## Document extract
· · · · · · ·

Scrap the database?

Serious progress in the Exquisite Haiku performance melodrama. After talking with Wayne and Eric on Monday – and after flirting with the idea yesterday of completely scrapping Mongo and rebuilding the whole thing on a different store – I think I stumbled across a viable solution to the problem. After lunch in the fellow’s lounge yesterday, Wayne and I got talking about large-query performance in NoSQL databases, and which of the many options (Mongo/Redis/Riak/Couch/Casandra) would be best for low-write high-read storage, and, more narrowly, the specific task of popping out a large collection of records (in the area of 10,000) really, really fast.

Wayne made the point that most of the NoSQL stores try to excel at a very specific task or suite of tasks – with NoSQL, there’s a move away from the monolithic, one-size-fits-all approach taken by established SQL stores like MySQL and Postgres. Redis tries for really fast read access; Couch makes it possible to define “views” on data that define in advance the structure it needs to have on retrieval; Riak focuses on extreme distribution.

· · · · · · ·

## Provided material
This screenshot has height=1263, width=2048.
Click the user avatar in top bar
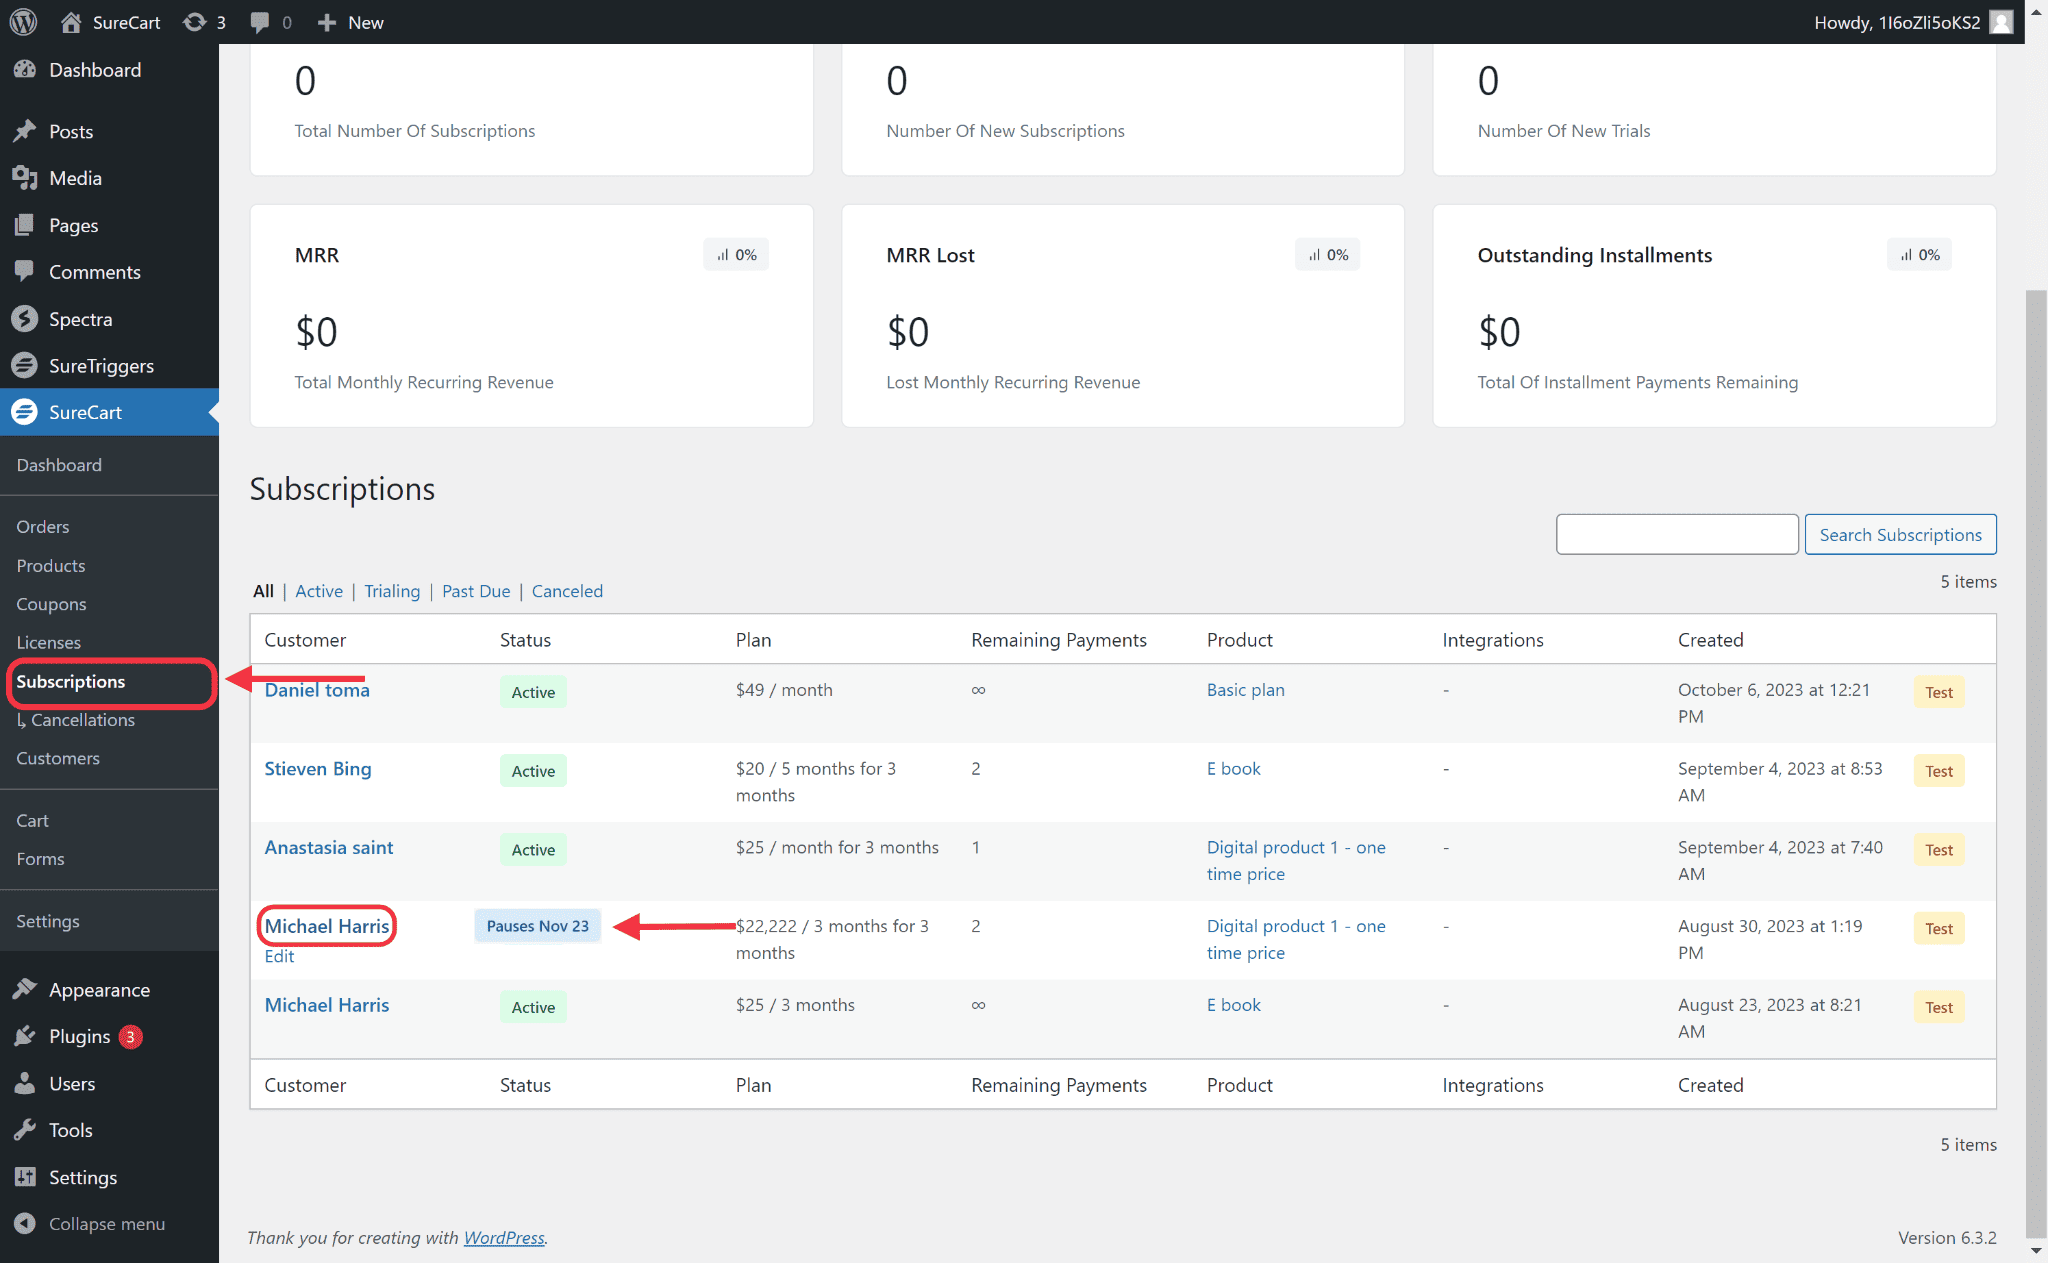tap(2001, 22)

· · · · · · ·

## Problem 1
In the post about the Exquisite Haiku database, what does Riak focus on?
## Problem 2
Go on with the post about the Exquisite Haiku database from the point where it stops.
The listing has nothing to do with the post about the Exquisite Haiku database.

## Expected answer 1
Extreme distribution.

## Expected answer 2
Really, though, all of this is beside the point. Exquisite Haiku will almost certainly never be run as a public-facing “service” that would be in the position of accumulating hundreds of terabytes of data scattered across dozens of servers. There’s too much computation, too often, for that kind of deployment to be feasible – and beyond the question of whether or not it would be possible, it’s not really a priority for the project. Instead, the challenge here is just the matter of moving the core vote data over the wire from the database to the application code fast enough for the scoring routine to keep up with the slicer, which, ideally, would max out at about 1000ms. The problem is just the access issue – how to get the current vote data booted into memory and handed over to v8 for the scoring?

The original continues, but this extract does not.